CITU, in its statement, termed it an anti-working class and referred to a reduction in related schemes.
"Allocations for MGNREGA have been providing relief to those looking for work in the rural areas. The budget has cut these allocations by 33% from last year's revised estimates. The allocation for the National Livelihood Mission has also been reduced in the budget. The allocation for the much-publicised Atmanirbhar Bharat Rojgar Yojana has been reduced by 65%. The most heinous attack was on the workers. While the actual expenditure on labour-related central sector schemes/projects in FY 2021 was Rs 23165 crore, this budget has reduced it by almost half to just Rs 12435 crore. The fund for pension has been cut by 4.2%."
The labour organisation said in its statement that this budget is proof of the anti-people, anti-national and corporate-friendly character of the Modi-led BJP government.
"This first budget of the so-called Amrit Kaal has proved poisonous for the people. In some ways, it was expected that the government could give some relief to the people due to the last budget before the 2024 Lok Sabha elections. Perhaps the BJP-RSS wants to rely more heavily on its communally divisive agenda. The working class and the general public must know all their tricks."
BMS called the budget welfare and economy friendly but expressed displeasure over pension and scheme workers, saying that the Budget 2023 presented by the Finance Minister aims to strengthen the economy.
It said that the government had accepted some of its major demands, for which it thanked the Finance Minister.
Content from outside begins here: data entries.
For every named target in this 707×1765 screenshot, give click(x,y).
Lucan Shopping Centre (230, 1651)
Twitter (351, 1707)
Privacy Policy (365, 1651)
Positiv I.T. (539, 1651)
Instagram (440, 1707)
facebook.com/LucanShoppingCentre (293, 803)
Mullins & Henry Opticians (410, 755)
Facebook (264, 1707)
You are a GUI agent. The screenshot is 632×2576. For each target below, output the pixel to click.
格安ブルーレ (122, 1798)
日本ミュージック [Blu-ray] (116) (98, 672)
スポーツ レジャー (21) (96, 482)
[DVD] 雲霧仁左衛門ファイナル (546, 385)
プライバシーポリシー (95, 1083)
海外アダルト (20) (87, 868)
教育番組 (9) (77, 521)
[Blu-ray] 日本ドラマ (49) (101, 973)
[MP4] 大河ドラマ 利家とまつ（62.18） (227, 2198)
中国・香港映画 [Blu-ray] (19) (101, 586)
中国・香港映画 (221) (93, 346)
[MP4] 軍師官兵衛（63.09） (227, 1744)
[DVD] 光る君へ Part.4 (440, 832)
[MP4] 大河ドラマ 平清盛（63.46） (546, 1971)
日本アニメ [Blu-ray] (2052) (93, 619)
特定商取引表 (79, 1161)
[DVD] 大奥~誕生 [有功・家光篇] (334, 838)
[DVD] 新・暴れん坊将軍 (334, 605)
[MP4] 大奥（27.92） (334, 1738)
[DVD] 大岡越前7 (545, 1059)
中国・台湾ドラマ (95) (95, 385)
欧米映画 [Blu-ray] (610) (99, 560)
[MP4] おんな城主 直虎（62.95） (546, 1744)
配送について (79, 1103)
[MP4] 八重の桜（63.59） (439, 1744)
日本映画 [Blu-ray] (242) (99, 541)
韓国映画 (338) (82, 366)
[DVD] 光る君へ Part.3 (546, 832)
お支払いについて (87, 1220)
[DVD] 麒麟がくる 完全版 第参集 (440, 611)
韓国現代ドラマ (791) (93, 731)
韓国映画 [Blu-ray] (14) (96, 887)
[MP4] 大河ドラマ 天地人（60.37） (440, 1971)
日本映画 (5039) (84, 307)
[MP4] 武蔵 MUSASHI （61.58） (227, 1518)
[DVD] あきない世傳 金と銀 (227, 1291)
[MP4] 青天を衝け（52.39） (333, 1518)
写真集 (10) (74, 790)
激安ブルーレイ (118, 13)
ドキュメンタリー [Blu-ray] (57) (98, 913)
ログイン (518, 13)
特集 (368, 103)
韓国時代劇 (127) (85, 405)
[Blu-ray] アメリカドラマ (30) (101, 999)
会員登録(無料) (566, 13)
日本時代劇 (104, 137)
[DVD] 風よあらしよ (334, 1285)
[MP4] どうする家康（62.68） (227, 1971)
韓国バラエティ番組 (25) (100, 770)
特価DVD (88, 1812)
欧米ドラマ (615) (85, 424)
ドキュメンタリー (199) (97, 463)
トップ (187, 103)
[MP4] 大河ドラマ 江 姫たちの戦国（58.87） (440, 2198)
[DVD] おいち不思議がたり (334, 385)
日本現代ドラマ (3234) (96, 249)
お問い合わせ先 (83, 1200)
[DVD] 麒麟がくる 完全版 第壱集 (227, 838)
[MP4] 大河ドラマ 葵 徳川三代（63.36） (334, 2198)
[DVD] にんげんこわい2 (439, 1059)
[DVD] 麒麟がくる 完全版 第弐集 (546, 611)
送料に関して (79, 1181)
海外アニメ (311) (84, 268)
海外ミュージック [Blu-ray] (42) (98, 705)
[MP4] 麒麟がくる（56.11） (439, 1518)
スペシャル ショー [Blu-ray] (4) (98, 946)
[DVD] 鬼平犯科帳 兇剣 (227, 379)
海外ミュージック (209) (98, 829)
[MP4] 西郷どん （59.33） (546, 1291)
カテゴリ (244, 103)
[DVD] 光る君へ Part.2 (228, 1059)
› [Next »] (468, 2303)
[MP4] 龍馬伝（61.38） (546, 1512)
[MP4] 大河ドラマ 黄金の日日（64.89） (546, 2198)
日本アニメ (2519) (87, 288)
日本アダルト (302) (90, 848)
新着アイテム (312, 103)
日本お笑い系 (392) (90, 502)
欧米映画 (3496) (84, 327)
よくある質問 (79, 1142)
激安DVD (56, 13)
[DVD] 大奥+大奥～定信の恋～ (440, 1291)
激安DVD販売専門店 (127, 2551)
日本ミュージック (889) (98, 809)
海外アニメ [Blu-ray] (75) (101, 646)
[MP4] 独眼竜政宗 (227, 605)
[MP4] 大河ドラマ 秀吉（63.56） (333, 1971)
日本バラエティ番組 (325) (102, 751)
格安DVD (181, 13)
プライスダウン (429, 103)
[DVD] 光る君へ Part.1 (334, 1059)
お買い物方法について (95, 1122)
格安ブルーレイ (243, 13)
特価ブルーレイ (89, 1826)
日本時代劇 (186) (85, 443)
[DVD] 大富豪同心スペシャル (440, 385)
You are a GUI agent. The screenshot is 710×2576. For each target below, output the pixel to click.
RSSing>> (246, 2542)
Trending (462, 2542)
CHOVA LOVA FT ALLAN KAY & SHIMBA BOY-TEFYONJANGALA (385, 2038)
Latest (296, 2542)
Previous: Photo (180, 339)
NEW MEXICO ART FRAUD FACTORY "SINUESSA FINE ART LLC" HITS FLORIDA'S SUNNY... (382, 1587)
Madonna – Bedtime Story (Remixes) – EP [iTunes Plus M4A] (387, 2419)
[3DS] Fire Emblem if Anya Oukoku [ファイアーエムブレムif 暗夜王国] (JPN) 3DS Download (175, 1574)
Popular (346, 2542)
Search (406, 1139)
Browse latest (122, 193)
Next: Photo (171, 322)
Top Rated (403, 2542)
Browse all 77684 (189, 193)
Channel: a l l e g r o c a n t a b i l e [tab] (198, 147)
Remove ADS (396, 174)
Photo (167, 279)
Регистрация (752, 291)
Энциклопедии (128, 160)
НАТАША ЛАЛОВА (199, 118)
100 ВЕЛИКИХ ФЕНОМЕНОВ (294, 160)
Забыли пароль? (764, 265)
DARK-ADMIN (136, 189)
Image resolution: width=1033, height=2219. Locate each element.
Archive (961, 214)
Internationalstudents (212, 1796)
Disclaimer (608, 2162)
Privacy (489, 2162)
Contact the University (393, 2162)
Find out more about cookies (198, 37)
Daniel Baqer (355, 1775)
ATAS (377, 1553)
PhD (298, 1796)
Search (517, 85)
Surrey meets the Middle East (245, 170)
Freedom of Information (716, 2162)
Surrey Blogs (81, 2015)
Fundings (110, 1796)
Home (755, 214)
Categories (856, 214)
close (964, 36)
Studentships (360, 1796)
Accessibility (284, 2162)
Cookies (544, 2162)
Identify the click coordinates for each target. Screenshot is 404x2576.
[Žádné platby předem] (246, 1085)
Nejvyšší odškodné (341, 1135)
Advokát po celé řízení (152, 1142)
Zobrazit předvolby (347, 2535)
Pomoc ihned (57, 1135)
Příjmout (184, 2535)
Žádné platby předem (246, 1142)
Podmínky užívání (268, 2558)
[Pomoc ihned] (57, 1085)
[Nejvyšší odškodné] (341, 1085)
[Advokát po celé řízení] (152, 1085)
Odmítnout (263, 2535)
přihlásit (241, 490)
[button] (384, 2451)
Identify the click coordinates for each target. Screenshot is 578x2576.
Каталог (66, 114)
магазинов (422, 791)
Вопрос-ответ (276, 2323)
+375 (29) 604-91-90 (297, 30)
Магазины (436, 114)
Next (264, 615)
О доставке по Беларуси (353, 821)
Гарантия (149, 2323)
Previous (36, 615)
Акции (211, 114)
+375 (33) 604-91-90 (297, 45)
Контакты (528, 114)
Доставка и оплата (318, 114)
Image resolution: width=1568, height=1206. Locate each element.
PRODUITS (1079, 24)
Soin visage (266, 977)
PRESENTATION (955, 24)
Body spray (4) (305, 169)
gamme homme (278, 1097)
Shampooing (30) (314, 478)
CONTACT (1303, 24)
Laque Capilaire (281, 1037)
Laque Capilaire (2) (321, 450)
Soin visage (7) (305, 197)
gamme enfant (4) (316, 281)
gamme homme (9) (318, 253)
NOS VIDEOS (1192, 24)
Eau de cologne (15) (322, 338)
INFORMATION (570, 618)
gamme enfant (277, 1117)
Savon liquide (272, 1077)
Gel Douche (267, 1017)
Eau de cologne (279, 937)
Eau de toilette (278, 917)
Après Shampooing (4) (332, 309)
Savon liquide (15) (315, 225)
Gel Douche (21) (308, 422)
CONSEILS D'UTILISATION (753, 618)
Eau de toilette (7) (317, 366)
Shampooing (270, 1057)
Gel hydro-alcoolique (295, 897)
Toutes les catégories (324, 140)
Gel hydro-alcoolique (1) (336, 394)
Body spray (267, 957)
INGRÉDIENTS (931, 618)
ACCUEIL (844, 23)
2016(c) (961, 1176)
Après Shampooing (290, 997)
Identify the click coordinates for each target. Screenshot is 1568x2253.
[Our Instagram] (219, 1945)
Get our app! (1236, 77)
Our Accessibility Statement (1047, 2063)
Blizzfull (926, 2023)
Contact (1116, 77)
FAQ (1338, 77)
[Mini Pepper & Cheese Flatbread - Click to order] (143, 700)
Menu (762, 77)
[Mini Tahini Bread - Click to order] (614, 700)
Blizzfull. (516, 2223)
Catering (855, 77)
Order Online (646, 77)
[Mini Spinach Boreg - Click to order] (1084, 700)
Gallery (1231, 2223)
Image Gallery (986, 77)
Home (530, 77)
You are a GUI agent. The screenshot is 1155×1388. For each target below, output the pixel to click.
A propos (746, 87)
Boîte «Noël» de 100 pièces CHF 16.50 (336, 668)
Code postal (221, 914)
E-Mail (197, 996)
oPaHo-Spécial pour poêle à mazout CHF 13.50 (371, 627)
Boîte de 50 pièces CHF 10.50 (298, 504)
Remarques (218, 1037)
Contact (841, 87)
BMS has expressed happiness over the government's announcement regarding the use of machines for cleaning sewerage, income tax exemption, doubling of the savings limit of the elderly, special package for fish farmers and giving priority to skill development.
Although there is no new announcement for machine cleaning in the sewer, manual scavenging has been legally prohibited in the country, but the governments have failed to stop it; because of this, even today, in modern India, sanitation workers are forced to die. The Modi government has told the country's Parliament that from 2017-2022, at least 400 sanitation workers have lost their lives. On the one hand, the government has been beating the drum of cleanliness and development for the last several years. Still, the truth is that even today, the series of labourers who lost their lives while cleaning sewers and septic tanks in the country is not stopping.
Although the government has once again announced this in the budget, will the government be able to implement this announcement on the ground or once again, will it remain a lofty claim?
BMS also welcomed the high priority accorded to defence, transport, railways, communication, MSME sector and jobs for youth, the Vishwakarma Kaushal Samman package, and the 15% rebate to cooperatives in new production.
BMS warned the government about the use of artificial intelligence in industries. In a mild tone, it asked the government to set some rules and regulations for artificial intelligence so that it can be decided where it can be used.
Moreover, BMS described this budget as disappointing for the EPS pensioners. The pensioners were expecting more from the budget, but the budget has not lived up to their expectations. The RSS union said they could have been included in the Ayushman Bharat scheme.
It said that despite working long hours across the country, the budget is disappointing even for scheme workers like Asha, and Anganwadi workers, who get a meagre monthly honorarium.
Trade union leaders have termed this budget pro-capitalist and anti-labour. At the same time, this budget has been said to be like putting cumin in the camel's mouth for the general public, just a web of figures.
CITU has called upon all its committees, associates and broad sections of the working class and toiling masses across the country to strongly oppose this budget and protest in workplaces and residential areas.